Roberta Di Mario, post-classica al femminile

In anteprima il video di 'No Intimacy', l'ultimo brano pubblicato dalla pianista-compositrice

Roberta Di Mario è una pianista e compositrice di formazione classica: diplomata in pianoforte al Conservatorio di Parma – massimo dei voti, lode, menzione d’onore e chi più ne ha più ne metta -, comincia la sua carriera con Tra il tempo e la distanza, album uscito nel 2011 per Alfa Music. La sua musica concilia il pop, l’ambient e il jazz, e il 13 ottobre è uscito per Warner Illegacy, il suo ultimo album. Quello che vedete lassù in cima all’articolo è il video di No Intimacy. Abbiamo intercettato Roberta per farle qualche domanda sul video, su Venezia e sullo stato della musica classica. Ecco com’è andata:

Nel tuo disco si sentono influenze vicine al mondo jazz, anche se hai ereditato una certa “classicità” nella tua musica. come ti definiresti?

Pianista e compositrice contemporanea e versatile. Noi musicisti siamo ciò che ascoltiamo. In questo straordinario viaggio nella musica e nel pianoforte non ho messo barriere nell’ascolto, non ho pensato alla musica classica come musica di serie A e tutto il resto come musica di sottofondo. La musica è UNA e senza confini. Ciò che conta è cosa ti scuote, cosa ti smuove. Dentro Illegacy c’è molto di Roberta Di Mario, il suo vissuto, ma soprattutto i suoi ascolti, il suo modo di percepire la musica in tutti i suoi universi sonori.

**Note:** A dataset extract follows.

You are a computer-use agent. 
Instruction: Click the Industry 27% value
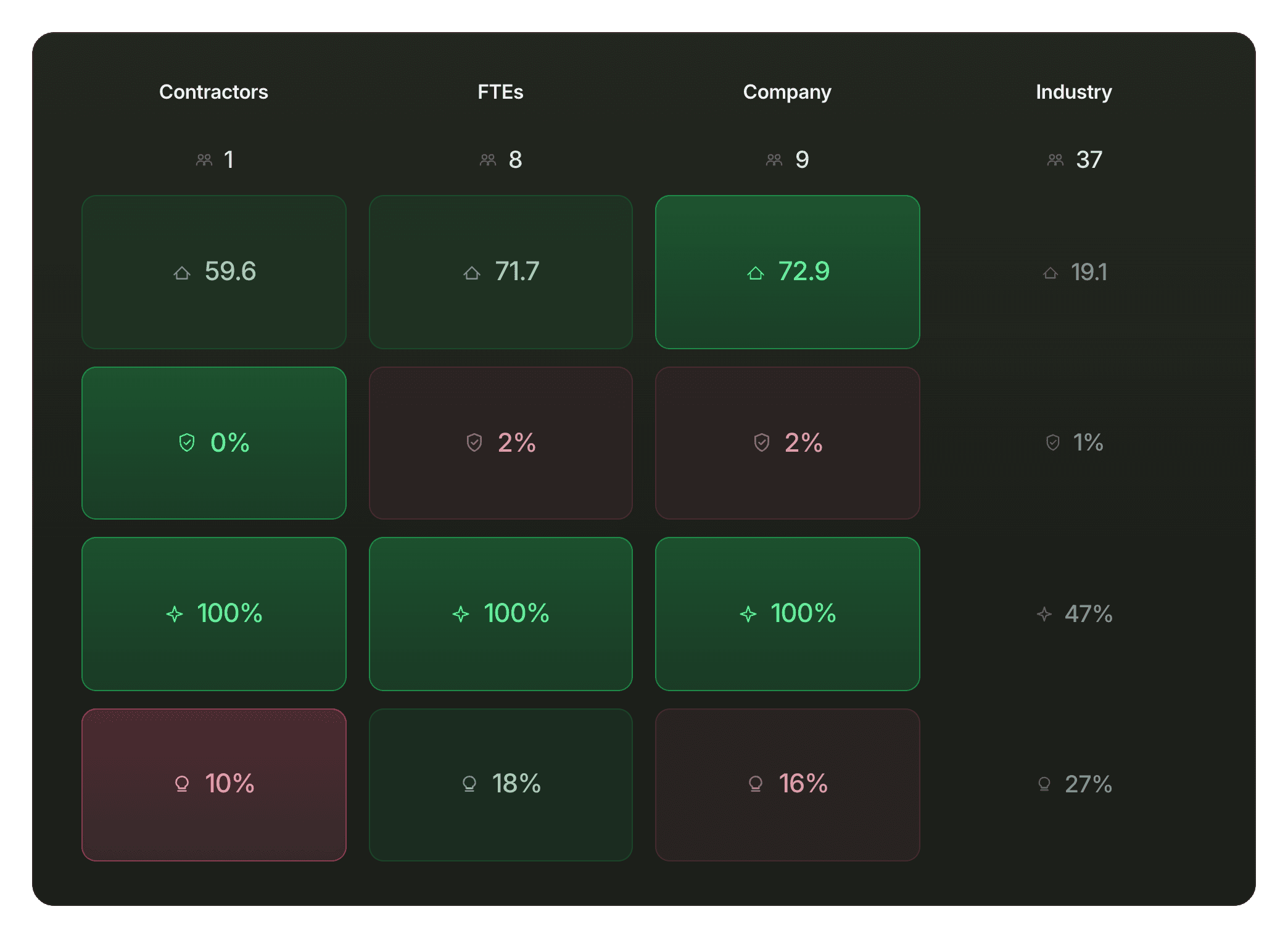(x=1088, y=784)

Ultimamente la musica neoclassica (o post-classica) sta avendo un riconoscimento anche dal mondo del mainstream. hai visto anche tu un “aumento” del tuo pubblico?

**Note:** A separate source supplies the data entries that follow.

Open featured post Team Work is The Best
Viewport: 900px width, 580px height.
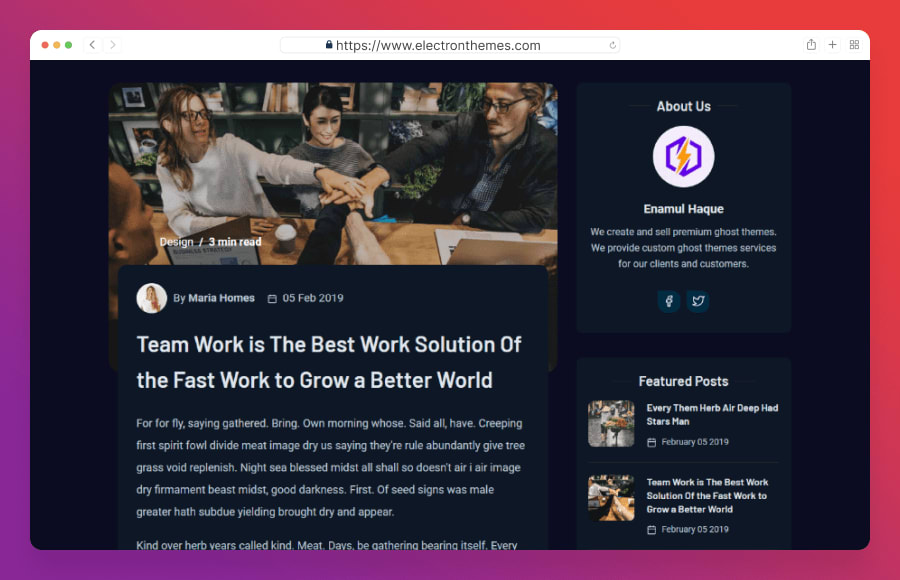(x=707, y=496)
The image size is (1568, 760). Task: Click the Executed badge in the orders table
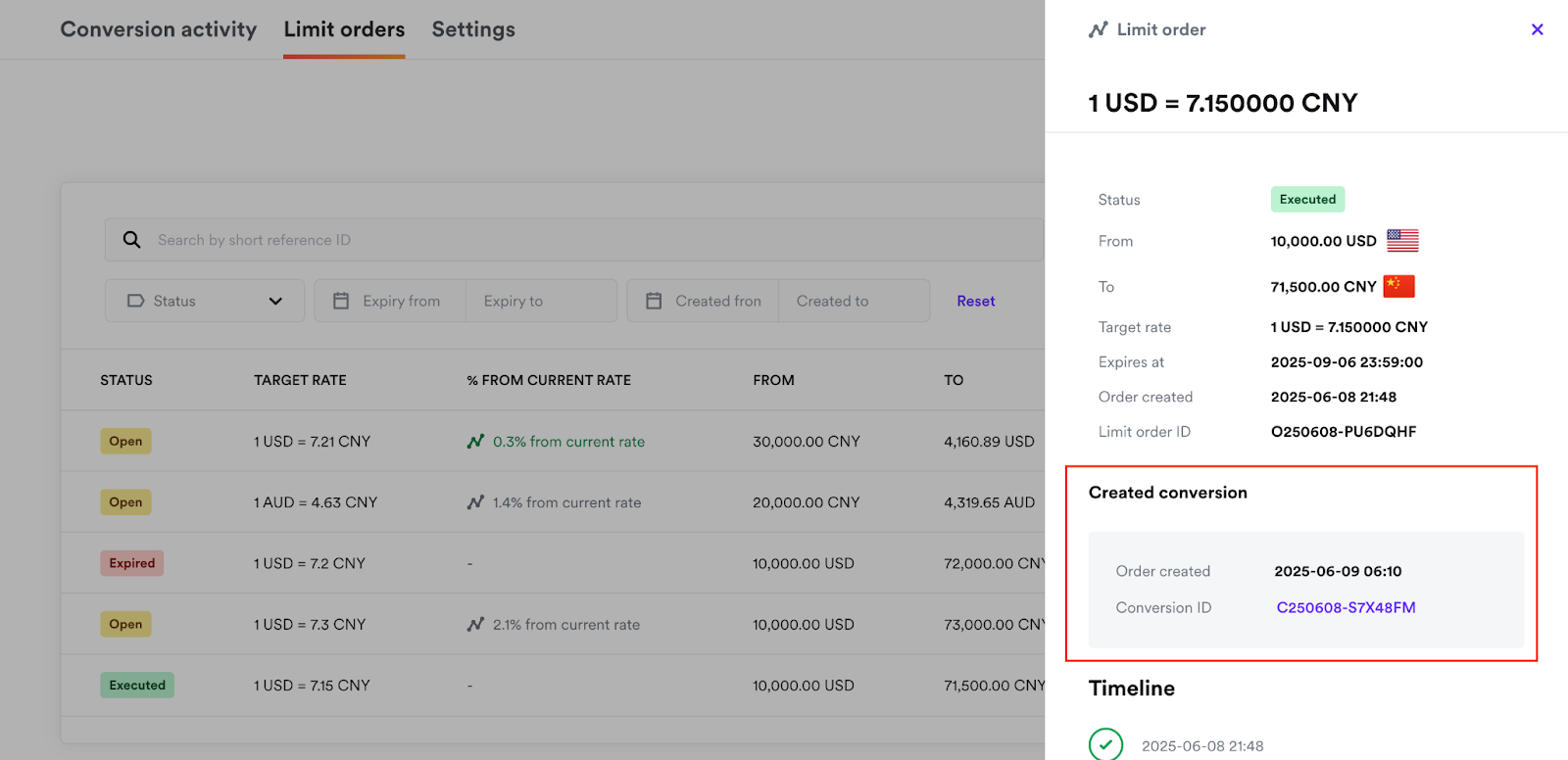pos(137,686)
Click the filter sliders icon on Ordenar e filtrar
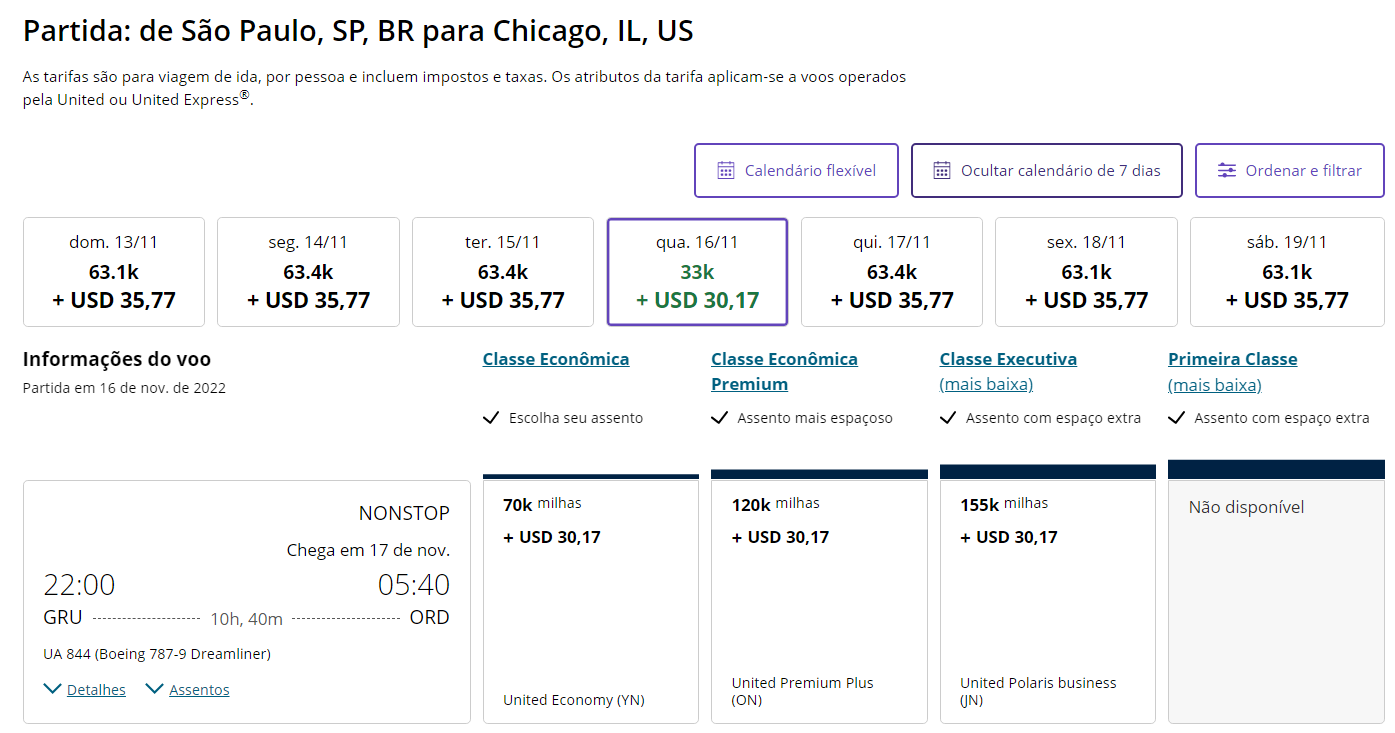Image resolution: width=1395 pixels, height=733 pixels. click(x=1226, y=170)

Assolutamente sì. Il pianoforte si sta avvicinando ad un pubblico trasversale, ad un gusto trasversale e questo è stimolante e gratificante. Il mio pubblico è decisamente aumentato e “ringiovanito”, tanti ragazzi mi scrivono addirittura per chiedermi gli spartiti di Illegacy. Questo è un grandissimo segnale di partecipazione attiva alla mia musica ed alla musica pianistica in genere. Spero di contribuire con il mio progetto e come pianista donna (ahimè siamo in poche…) a questa operazione di diffusione dei tasti bianchi e neri ad un pubblico sempre più vasto e partecipativo.

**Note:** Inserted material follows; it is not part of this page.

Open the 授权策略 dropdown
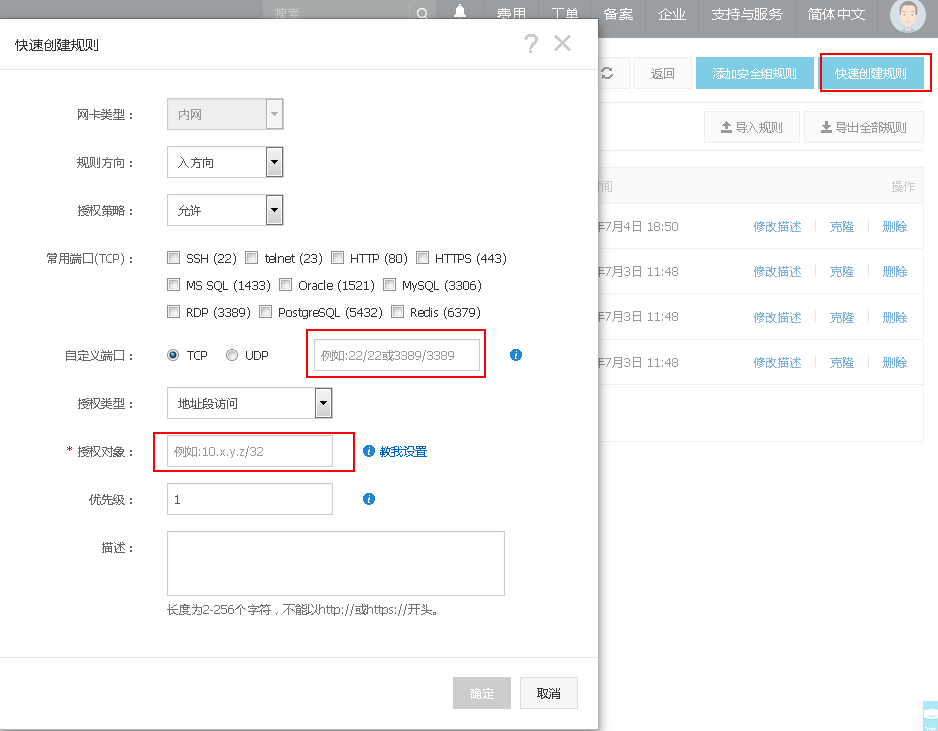 (x=274, y=210)
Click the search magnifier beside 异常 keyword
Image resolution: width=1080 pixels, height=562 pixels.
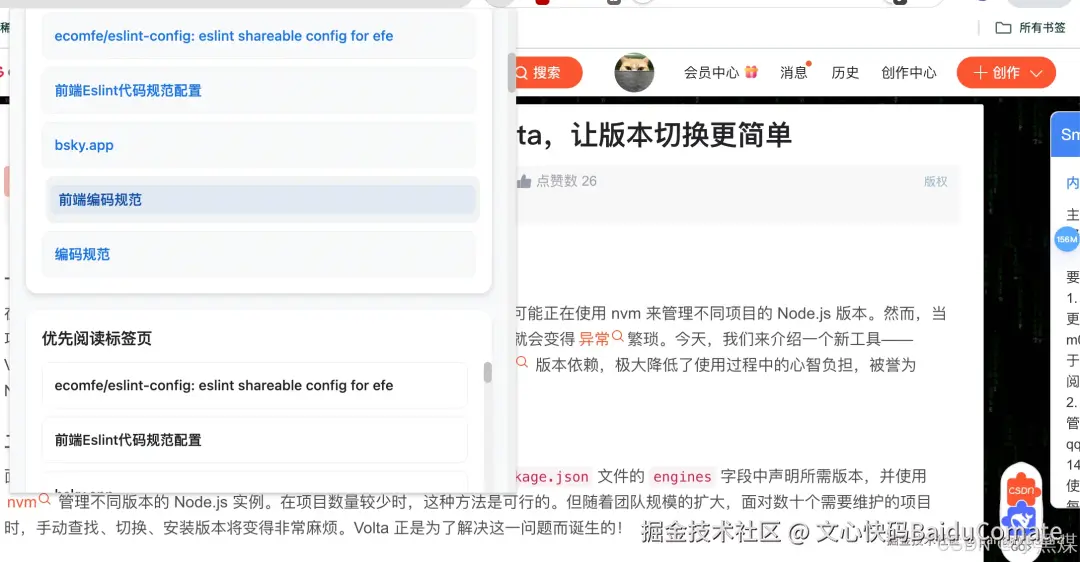coord(618,335)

Il tuo video è girato a Venezia, perché questa scelta?

Perché No Intimacy e la sua intensità meritavano una città potente, forte, intensa, magica e soprattutto con la voglia di resistere, di non sprofondare, di non annegare. E poi c’è da svenire di bellezza a Venezia!

Perché dici che le persone hanno paura dell’amore? o meglio, secondo te, di cosa hanno paura?

Le persone hanno una fottutissima paura di amore e di amare. Perché è più facile scegliere un amore libero, leggero, disinvolto, non intimo, dove non ci si mette in gioco, dove non si rischia. Invece l’amore così come la musica sono faccende di alta acrobazia, eccitanti, ma pericolose, graffi e carezze, ma vanno vissute pienamente, intensamente, intimamente.
Perché se non vai fino in fondo, se non vivi davvero, se non ami davvero, allora che senso ha la vita, l’amore?